Residents of Ripoll – a town of just 11,000, around a tenth of whom are of North African origin – said that Moussa Oukabir and the imam disappeared around the same time.
At the Cafeteria Esperanza, which the imam used to frequent, three Moroccan men playing chess told the Telegraph that he had been in Ripoll for several years before leaving a month ago.
One of the men, who did not wish to be named, said that the imam used to give talks behind the cafe. “We do not know where he went, just that he had another job somewhere. My friend told me that he went elsewhere in Spain.”

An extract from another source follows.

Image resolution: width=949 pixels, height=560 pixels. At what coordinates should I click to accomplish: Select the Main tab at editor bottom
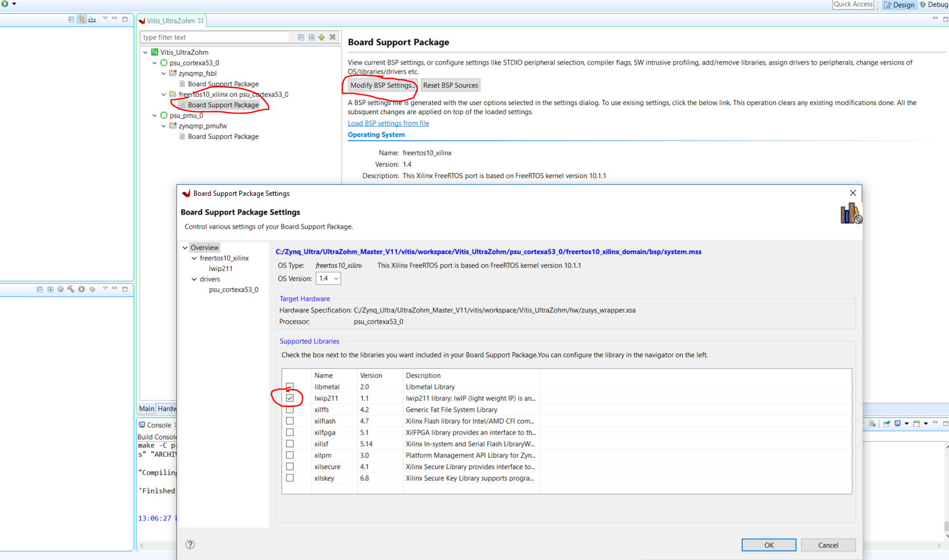tap(147, 409)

At the home of Younes Aouyaaquoub, an elderly neighbour told The Telegraph that she would not have believed the teenager capable of such violence. “To me, he has always been a good boy, no trouble. I not understand why he would do this. I am angry,” she said.
Others in the neighbourhood also expressed disbelief that so many young men from the town could have been drawn into terrorism.
Speaking to The Telegraph, a shop assistant at a tobacconist close to where Moussa Oubakir lived said that no one in the town had heard of anyone leaving to join Islamic State.
The woman, who would only give her first name, Ximena, added: “We don’t get this here. We are a small town and we would know about it.”